ASSIGNMENT: If a line in the data below holds the word "user", copy it.

DATA FOR THIS EXERCISE:
--------------------------------
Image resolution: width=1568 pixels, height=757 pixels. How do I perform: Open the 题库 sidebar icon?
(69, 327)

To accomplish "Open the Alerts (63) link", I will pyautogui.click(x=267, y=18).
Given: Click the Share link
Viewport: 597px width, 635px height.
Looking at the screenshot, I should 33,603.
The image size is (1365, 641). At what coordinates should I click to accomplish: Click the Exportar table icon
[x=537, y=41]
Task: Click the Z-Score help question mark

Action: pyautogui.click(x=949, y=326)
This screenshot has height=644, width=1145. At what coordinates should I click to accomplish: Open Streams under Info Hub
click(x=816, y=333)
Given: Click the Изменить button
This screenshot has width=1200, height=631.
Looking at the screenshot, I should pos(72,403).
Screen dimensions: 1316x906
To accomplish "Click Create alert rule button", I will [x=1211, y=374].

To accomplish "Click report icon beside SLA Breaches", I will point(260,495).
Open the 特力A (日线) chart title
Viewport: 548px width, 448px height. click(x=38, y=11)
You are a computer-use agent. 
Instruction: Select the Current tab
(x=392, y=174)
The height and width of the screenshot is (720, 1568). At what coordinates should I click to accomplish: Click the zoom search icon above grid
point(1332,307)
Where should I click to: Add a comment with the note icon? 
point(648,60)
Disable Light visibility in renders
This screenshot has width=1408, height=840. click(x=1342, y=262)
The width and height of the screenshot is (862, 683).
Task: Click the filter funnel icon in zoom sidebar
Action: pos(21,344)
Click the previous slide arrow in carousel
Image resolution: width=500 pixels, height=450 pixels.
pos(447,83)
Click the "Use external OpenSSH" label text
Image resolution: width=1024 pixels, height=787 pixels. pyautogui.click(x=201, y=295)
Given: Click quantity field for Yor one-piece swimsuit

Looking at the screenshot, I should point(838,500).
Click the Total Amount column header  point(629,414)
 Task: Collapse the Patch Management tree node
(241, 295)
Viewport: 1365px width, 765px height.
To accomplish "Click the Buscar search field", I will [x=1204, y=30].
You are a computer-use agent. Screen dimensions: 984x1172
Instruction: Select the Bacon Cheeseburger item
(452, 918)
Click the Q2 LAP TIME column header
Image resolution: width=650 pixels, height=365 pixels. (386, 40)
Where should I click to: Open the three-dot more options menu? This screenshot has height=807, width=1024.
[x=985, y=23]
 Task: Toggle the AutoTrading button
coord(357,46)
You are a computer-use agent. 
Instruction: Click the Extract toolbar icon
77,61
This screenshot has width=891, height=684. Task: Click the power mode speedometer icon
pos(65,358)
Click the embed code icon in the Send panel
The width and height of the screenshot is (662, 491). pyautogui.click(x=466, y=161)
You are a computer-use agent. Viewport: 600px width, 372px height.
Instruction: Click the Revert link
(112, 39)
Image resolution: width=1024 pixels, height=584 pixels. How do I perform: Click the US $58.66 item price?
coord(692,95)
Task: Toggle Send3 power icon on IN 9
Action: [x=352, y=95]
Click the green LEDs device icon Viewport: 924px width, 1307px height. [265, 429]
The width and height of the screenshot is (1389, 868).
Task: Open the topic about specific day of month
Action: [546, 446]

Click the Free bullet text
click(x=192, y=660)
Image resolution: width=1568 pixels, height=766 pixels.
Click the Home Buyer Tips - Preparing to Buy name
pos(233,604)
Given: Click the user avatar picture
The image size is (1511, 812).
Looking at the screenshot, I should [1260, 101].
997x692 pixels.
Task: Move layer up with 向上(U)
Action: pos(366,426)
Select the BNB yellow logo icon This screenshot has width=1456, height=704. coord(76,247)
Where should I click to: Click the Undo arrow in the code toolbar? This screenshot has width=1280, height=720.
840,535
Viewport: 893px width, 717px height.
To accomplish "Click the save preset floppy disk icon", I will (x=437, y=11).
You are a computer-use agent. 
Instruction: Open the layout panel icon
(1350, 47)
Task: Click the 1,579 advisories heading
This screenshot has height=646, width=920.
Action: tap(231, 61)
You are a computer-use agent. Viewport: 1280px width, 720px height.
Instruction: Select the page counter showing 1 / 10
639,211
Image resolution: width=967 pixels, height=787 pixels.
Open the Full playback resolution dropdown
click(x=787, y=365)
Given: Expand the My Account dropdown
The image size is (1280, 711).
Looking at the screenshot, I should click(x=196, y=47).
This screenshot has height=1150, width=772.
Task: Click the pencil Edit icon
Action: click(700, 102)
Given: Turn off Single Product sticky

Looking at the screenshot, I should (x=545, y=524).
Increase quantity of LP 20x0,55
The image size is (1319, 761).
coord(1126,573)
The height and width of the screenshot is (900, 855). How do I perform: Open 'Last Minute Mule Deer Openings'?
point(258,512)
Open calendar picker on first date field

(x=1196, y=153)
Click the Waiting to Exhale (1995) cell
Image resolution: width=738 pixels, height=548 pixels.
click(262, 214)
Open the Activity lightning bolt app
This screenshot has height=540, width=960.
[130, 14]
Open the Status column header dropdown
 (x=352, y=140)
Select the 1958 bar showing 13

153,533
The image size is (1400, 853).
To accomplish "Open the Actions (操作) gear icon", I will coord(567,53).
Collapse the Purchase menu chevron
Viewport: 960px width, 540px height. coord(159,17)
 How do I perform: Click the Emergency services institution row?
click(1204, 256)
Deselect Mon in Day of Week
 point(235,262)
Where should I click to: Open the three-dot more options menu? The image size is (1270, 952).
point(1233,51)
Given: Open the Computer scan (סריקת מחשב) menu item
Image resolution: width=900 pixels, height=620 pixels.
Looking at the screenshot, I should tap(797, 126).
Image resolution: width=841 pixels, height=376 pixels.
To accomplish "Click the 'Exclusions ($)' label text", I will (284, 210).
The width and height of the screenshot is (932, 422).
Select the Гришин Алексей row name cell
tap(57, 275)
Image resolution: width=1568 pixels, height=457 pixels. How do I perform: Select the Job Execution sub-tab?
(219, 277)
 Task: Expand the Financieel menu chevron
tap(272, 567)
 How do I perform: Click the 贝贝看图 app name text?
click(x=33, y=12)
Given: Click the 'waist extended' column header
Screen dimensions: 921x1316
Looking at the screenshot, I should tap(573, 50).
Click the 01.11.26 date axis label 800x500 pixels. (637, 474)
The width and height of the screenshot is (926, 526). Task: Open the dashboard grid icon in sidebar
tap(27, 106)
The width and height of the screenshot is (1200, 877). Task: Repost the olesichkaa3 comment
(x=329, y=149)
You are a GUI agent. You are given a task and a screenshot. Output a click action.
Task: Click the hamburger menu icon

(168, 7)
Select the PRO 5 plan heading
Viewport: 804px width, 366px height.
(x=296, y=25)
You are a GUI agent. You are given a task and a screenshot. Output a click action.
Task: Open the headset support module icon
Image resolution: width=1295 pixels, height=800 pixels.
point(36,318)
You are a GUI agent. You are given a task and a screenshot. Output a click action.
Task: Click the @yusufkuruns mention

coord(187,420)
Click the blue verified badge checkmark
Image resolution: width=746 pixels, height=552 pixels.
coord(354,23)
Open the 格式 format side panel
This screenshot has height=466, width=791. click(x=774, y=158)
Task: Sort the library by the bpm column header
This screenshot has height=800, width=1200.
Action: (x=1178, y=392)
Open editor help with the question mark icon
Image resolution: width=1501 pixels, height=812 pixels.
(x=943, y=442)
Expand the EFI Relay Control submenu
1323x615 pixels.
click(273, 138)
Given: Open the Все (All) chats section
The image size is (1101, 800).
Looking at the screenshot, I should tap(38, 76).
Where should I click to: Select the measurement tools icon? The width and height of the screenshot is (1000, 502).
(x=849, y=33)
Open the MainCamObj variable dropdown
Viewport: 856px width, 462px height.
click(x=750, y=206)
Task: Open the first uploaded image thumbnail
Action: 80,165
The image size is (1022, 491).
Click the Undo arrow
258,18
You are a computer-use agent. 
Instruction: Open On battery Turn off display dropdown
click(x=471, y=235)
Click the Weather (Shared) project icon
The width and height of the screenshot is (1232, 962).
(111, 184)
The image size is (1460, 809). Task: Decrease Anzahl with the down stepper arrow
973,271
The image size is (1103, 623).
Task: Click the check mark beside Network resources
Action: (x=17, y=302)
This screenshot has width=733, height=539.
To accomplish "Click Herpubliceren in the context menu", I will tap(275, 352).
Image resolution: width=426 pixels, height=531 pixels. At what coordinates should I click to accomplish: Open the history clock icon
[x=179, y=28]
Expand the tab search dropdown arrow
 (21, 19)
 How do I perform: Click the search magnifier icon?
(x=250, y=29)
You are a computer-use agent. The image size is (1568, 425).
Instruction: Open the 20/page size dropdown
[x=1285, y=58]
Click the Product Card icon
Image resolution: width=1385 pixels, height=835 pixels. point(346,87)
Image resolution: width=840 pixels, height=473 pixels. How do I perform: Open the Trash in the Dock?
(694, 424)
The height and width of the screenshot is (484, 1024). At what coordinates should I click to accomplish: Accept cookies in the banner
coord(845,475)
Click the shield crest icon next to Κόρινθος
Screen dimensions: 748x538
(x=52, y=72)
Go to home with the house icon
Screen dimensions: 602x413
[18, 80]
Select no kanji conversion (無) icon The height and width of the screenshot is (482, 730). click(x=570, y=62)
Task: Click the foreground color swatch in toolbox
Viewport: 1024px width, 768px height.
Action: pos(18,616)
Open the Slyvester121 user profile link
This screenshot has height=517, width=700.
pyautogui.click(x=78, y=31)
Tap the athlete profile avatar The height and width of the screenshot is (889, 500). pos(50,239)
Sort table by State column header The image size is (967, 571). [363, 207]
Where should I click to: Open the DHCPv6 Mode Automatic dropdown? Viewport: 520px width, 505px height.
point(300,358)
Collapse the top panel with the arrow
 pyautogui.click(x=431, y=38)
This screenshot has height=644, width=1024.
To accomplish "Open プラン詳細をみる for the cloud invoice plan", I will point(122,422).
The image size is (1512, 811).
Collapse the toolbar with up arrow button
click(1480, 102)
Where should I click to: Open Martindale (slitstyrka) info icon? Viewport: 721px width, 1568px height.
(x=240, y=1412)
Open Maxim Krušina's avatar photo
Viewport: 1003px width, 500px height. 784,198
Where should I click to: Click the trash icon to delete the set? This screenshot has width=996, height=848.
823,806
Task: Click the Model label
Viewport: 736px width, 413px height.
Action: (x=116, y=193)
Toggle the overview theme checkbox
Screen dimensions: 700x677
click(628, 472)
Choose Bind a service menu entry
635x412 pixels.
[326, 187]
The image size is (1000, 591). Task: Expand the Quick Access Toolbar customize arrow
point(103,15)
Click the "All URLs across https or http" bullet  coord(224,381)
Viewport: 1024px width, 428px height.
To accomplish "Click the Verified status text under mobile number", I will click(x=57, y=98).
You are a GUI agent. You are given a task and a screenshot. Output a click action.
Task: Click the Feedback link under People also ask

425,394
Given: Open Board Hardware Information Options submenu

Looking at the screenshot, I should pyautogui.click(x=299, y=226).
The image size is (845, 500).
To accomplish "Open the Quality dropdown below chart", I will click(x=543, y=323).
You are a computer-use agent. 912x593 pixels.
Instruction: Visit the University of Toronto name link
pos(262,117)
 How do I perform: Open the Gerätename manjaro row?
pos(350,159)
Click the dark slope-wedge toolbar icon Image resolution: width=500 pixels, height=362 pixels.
--------------------------------
TASK RESPONSE:
Given: Click the user avatar picture
Open the Slyvester121 user profile link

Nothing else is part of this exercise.